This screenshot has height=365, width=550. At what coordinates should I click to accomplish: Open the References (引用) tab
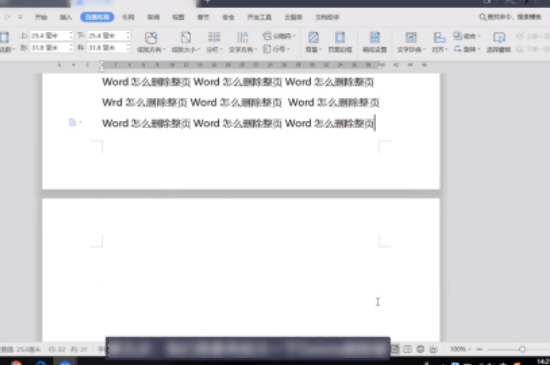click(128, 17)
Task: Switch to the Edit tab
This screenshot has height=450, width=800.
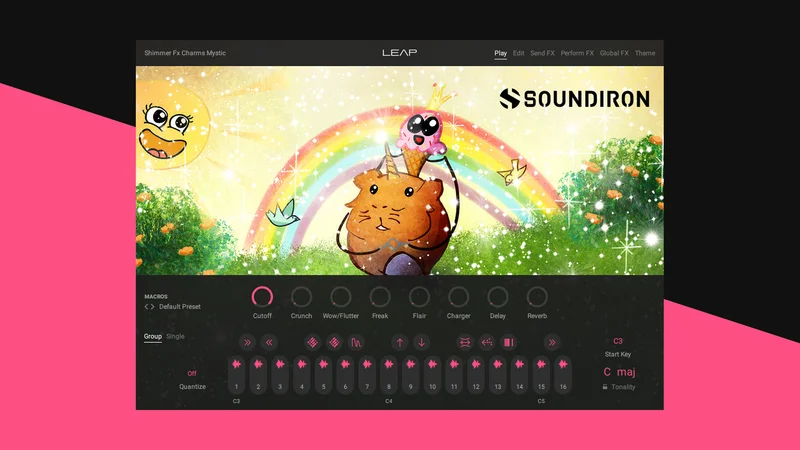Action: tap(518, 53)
-------
* **YOUR TASK**:
Give every line of the items above as a numbered list, skipping blank lines and leaving out the pictures.

* **REPLY**:
1. This screenshot has height=365, width=550. At what coordinates should I click to accomplish: Open the References (引用) tab
2. click(128, 17)
3. Task: Switch to the Edit tab
4. This screenshot has height=450, width=800.
5. Action: tap(518, 53)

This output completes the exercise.